● **Excerpted passage**
<<<<

Answer: No. The suspension and debarment remedies are used prospectively to protect the government’s interests and assess business risk.
Robert Burton, a partner with Crowell & Moring and a former deputy administrator in the Office of Federal Procurement Policy, said generally speaking, the suspension and debarment process works well. Both as a deterrent and as a way to protect agencies.
“If a company has taken corrective action and maybe entering into a civil settlement, most agencies find it hard to punish them further because that has been done by criminal or civil authorities,” Burton said. “Since it’s not a punishment tool, does the government need to be protected from an entity after the company took corrective action and put in internal controls to prevent issues in the future?”
Chierichella added when agencies put the suspension and debarment standards in contracts, vendors took note. He said companies tend to rectify any potential or real problems to prevent themselves from receiving what many refer to as the “death penalty.”
“These regulations have been effective and companies pay a lot of attention to this list of factors that determine whether they may violate rules that could get them suspended or debarred,” he said.
Burton and others say the government has a lot of tools at their disposal to punish contractors for poor performance on a contract or for other issues.
Eric Crusius, a procurement attorney with Holland & Knight, said agencies can terminate a contract, write a negative past performance review, both of which should have a desired effect that doesn’t potentially harm the future of a company and their employees.
“The agency that contracts with the contractor often has the best insight of the contractor’s conduct and present responsibility,” he said. “Further, the contracting agency best understands the practical implications of a debarment, like is the company vital to their supply chain?”
Crusius said Justice would have no insight into those details, which could cause bigger problems for agencies.
Ways to improve S&D
The suspension and debarment process is far from perfect, experts say.

>>>>

● **Tasks for this exercise**
1 > In the suspension and debarment passage, which firm is Eric Crusius a procurement attorney with?
2 > Transcribe the stretch of the suspension and debarment passage from "Burton and others" through "for other issues.", keeping every word and punctuation mark unchanged.

● **Data extract**
<<<<

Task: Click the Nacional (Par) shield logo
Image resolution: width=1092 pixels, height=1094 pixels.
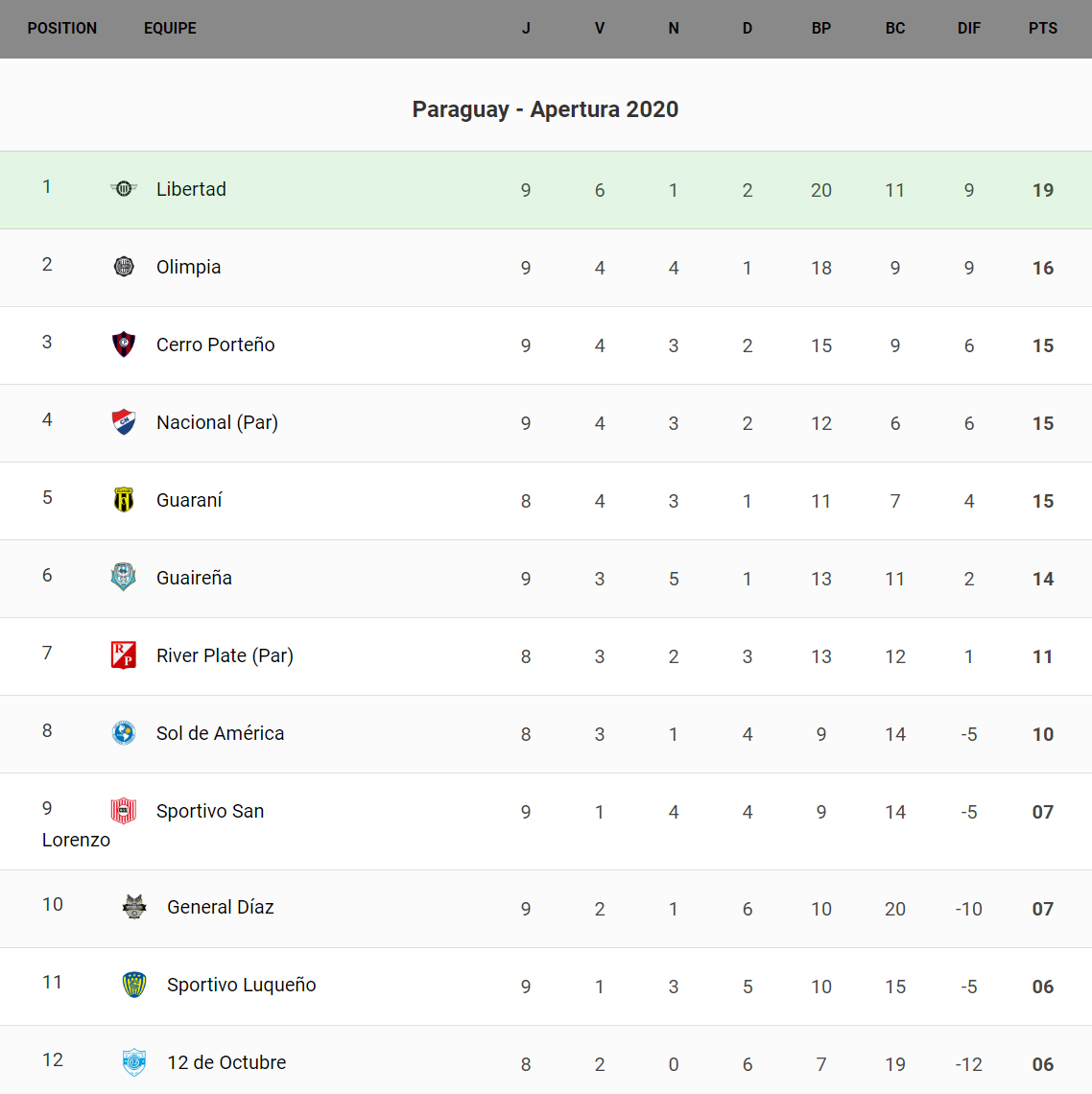Action: [x=124, y=422]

>>>>

● **Answers for this exercise**
1 > Holland & Knight

2 >
Burton and others say the government has a lot of tools at their disposal to punish contractors for poor performance on a contract or for other issues.